Zwischen dem 1. März und dem 31. Mai geht Inge Bernt (59) in der Abenddämmerung einer außergewöhnlichen Freizeitbeschäftigung nach – sofern es regnet. Dann zählt die Sprachlehrerin aus Rutesheim an der in diesem Zeitraum gesperrten Kreisstraße  1688 gemeinsam mit einer Handvoll Mitstreiter Salamander. Rund 300 dieser Amphibien entdecken Inge Bernt und ihre Mitstreiter üblicherweise während der dreimonatigen Periode. Die Zahl teilen sie anschließend dem Landkreis Böblingen mit, um damit die Straßensperrung auf der Strecke zwischen Weissach und Eberdingen für das Folgejahr zu legitimieren.

 

Das Salamanderzählen gehört nicht zu den gemütlichsten aller Freizeitaktivitäten: „Manchmal regnet es hinten am Nacken rein“, erzählt Inge Bernt. Doch die Salamander-Weibchen, die bei Regen die Kreisstraße im Strudelbachtal überqueren, um am Bach ihre Larven abzulegen, sind ihr allen Unbill wert.

Außerdem lassen es Inge Bernt und ihre Mitstreiter bei ihren Einsätzen in der Dämmerung nicht mit dem Zählen von Salamandern bewenden, sondern bringen auch andere Kleintiere von der Straße in Sicherheit: „Wir sammeln alle Tiere auf, zum Beispiel Regenwürmer und Weinbergschnecken“, erzählt Inge Bernt.

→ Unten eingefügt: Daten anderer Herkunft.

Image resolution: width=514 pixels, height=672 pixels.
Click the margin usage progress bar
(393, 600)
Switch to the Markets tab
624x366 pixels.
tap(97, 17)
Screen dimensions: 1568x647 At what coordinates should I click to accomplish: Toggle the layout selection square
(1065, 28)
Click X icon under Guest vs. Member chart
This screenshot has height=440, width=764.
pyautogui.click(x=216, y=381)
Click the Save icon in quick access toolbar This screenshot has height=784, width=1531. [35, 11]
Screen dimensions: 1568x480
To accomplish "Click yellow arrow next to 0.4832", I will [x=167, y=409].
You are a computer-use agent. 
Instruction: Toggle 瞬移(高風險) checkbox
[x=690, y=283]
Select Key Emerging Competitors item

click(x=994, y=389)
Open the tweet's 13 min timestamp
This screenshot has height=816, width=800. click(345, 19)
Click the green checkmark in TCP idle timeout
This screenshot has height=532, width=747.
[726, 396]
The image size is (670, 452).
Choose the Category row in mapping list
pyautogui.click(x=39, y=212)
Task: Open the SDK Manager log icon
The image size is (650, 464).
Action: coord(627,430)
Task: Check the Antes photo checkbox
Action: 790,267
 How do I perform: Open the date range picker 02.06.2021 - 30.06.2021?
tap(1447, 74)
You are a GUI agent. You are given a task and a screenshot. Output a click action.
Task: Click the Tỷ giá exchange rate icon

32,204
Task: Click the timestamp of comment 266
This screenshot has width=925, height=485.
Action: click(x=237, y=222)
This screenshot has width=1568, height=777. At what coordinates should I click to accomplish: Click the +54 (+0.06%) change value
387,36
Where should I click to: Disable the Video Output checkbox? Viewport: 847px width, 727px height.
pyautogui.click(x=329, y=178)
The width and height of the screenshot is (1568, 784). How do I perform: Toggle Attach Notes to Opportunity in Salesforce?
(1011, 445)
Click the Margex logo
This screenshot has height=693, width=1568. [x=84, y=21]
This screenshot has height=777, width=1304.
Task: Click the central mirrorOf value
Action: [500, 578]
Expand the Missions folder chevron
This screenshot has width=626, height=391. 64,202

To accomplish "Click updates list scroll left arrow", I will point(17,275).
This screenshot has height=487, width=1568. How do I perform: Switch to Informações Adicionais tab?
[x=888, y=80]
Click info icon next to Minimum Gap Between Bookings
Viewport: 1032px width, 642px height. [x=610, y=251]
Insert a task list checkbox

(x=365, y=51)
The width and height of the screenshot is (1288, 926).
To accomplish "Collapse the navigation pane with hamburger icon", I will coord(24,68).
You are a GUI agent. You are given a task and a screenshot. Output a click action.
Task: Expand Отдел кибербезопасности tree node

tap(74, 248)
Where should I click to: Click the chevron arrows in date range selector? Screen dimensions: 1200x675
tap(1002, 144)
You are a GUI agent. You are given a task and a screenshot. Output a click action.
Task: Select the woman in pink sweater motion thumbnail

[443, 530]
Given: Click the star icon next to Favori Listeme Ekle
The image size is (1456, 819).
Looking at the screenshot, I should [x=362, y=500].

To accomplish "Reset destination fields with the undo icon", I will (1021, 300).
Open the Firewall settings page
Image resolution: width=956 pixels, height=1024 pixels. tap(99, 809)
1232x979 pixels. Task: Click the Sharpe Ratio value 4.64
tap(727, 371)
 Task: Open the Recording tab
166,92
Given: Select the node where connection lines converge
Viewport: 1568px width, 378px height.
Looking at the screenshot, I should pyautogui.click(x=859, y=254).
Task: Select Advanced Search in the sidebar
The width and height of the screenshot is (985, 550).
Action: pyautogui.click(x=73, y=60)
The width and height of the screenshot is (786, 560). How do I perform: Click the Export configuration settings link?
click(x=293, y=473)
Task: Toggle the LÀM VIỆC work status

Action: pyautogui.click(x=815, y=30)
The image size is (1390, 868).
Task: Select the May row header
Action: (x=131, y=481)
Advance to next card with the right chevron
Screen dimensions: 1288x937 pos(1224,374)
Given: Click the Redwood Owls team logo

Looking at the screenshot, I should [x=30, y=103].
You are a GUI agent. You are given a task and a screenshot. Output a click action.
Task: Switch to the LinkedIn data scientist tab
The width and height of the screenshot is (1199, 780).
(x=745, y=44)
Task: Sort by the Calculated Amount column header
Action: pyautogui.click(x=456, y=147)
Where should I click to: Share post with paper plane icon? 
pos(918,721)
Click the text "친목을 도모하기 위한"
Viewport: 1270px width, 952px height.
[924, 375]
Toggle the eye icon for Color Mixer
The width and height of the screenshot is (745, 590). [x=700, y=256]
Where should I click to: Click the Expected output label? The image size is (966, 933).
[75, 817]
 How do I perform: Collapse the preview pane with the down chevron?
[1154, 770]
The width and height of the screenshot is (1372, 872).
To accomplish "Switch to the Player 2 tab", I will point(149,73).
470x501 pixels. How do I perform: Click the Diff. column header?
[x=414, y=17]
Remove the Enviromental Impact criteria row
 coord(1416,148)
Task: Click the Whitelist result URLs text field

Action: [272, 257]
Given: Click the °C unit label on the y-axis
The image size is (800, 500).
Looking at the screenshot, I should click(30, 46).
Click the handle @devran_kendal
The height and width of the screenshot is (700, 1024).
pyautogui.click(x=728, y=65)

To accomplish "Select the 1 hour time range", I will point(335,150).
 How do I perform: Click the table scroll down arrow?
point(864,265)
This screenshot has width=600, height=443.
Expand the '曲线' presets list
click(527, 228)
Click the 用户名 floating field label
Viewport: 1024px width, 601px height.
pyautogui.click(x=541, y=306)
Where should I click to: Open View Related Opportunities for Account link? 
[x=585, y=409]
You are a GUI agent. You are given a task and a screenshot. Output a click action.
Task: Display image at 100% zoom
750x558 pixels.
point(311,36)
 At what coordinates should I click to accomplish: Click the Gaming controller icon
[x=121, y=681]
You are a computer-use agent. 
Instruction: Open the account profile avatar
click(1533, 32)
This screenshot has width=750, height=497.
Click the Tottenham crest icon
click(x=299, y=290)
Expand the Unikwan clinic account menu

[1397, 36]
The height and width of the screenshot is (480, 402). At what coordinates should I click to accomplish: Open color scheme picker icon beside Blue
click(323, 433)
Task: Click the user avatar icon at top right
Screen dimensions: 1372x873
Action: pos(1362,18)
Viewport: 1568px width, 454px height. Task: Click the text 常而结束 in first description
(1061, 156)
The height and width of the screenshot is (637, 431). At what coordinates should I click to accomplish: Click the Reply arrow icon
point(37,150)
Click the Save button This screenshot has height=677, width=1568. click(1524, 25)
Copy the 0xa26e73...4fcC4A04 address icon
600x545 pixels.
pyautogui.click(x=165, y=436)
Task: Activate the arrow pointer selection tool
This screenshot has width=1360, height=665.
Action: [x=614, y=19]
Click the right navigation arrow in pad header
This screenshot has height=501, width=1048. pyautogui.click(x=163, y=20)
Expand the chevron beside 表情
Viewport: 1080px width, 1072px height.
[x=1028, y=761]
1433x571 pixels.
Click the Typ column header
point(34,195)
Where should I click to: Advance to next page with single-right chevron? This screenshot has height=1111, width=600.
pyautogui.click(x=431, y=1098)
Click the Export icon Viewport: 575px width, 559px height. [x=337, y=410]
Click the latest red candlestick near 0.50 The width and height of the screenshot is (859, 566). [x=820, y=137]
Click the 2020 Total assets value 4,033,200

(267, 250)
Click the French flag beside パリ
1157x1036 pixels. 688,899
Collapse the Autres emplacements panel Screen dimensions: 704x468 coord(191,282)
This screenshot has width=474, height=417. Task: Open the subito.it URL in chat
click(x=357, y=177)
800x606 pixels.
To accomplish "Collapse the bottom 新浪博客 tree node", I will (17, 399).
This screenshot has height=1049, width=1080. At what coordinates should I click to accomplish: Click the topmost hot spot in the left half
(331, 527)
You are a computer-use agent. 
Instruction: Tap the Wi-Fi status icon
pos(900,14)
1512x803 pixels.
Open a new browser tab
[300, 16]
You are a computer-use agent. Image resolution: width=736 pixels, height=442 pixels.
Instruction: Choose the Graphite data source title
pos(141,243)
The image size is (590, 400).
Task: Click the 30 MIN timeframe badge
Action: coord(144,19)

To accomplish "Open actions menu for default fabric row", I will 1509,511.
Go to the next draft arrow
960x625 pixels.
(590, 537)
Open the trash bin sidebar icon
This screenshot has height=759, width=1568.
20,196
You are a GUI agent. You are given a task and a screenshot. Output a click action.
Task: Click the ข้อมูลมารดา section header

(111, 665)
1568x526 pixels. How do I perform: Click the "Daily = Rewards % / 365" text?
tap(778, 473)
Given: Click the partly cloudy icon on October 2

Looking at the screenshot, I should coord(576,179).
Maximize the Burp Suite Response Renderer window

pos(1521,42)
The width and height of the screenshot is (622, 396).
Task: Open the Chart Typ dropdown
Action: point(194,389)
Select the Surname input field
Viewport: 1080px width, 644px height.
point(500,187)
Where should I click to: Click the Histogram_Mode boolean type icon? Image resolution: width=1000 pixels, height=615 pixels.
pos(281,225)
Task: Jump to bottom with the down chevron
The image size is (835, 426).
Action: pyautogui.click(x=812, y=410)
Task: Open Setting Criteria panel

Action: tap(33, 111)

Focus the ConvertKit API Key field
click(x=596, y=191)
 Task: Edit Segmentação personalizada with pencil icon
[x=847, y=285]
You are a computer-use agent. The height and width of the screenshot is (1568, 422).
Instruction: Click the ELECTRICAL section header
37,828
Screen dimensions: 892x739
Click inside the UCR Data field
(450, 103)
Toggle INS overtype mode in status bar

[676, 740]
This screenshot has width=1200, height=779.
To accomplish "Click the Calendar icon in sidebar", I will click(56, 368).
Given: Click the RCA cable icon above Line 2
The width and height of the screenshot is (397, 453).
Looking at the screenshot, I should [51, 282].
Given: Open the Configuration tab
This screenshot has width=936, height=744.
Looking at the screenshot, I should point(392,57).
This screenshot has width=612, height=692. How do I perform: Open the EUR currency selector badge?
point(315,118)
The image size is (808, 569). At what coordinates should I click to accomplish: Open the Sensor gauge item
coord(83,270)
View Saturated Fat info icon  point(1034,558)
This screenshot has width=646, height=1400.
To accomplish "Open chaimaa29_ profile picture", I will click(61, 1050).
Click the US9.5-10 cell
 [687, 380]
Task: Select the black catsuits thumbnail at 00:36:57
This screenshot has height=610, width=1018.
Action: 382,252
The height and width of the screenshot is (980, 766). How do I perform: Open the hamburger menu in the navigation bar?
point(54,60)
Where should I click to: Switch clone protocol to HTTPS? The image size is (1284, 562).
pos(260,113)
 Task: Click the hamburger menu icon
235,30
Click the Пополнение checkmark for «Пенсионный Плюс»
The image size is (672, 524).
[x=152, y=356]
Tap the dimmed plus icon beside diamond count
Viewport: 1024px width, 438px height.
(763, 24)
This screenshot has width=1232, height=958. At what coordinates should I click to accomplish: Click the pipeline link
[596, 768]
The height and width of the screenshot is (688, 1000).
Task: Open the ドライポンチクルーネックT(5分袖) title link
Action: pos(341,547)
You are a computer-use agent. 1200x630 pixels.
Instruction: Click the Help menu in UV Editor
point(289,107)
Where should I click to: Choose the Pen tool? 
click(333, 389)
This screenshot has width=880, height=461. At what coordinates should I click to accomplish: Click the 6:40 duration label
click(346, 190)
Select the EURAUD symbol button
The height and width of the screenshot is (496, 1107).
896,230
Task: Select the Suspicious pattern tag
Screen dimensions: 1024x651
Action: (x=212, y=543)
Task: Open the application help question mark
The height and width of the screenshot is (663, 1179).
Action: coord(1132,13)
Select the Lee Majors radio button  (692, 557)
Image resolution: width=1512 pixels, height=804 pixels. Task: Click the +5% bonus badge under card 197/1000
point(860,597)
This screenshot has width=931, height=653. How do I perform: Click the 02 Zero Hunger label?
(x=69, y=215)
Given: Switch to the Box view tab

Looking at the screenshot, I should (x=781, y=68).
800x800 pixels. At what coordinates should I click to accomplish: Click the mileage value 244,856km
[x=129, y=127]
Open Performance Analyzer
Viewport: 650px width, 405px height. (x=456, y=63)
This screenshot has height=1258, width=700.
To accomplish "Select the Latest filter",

Und natürlich die Salamanderlarven, die auf der Straße liegen, wenn ein Muttertier überfahren wurde und „aufgeplatzt“ ist, wie Inge Bernt sagt. In einem Tupperschälchen mit ein bisschen Wasser trägt sie die Larven dann zum Bach.

Kindergeburtstage als Ausrede

Dass überhaupt Salamander auf einem drei Kilometer langen gesperrten Straßenabschnitt überfahren werden, liegt daran, dass manche Autofahrer die Sperrung ignorieren: Inge Bernt und ihre Mitstreiter hören sich dann ihre Ausreden an: Kindergeburtstage und Gassigeh-Pflichten mit dem Hund stünden hoch im Kurs, sagt sie. Sie versuche dann die Autofahrer zu überzeugen, und sie zeigt sie an. Für die ehrenamtliche Naturschutzwartin des Landkreises Böblingen ist der Salamander „ein ganz besonderes Tier“. Sie sagt auch: „Für viele ist er ein mystisches Tier zwischen Leben und Tod. Wenn man einen Salamander betrachte, habe man das Gefühl, er grinse einen an.

Seit 2016 zählt Inge Bernt Salamander. Sie schätzt, dass etwa 2000 der Tiere rund um die Kreisstraße 1688 leben, die auf Höhe des Strudelbachtals den März über von 18 Uhr bis 6 Uhr morgens gesperrt ist und vom 1. April bis zum 31. Mai von 20 Uhr bis 6 Uhr. Jetzt sucht Inge Bernt weitere Mitstreiter in Sachen Salamander, insbesondere für das Gartenhausgebiet Mühlberg in Weissach. Interessenten können sich unter der Telefonnummer 01 70 / 2 46 73 51 bei ihr melden.

Geschwindigkeitsbeschränkungen wegen der Lurche

Der Landkreis Böblingen sorgt sich unterdessen um weitere Amphibien: „Sobald die Nächte wärmer werden, beginnen die Laichwanderungen von Kröten, Fröschen und Molchen“, heißt es in einer Pressemitteilung. Und weiter: „Bei dieser ,Hochzeitsreise’ droht vielen Tieren jedoch leider der Tod. Denn es gilt, Straßen zu überqueren; und dort kann die Krötenwanderung auch für Auto- oder Zweiradfahrer zur Gefahr werden, wenn die Oberfläche durch überfahrene Kröten gefährlich rutschig wird.“

Mancherorts werden deshalb Straßen gesperrt, andernorts gelten der Lurche wegen Geschwindigkeitsbeschränkungen auf 30, 50 oder 70 Stundenkilometer etwa auf Streckenabschnitten von Weil der Stadt nach Merklingen oder Schafhausen oder zwischen Rutesheim und Renningen oder Flacht.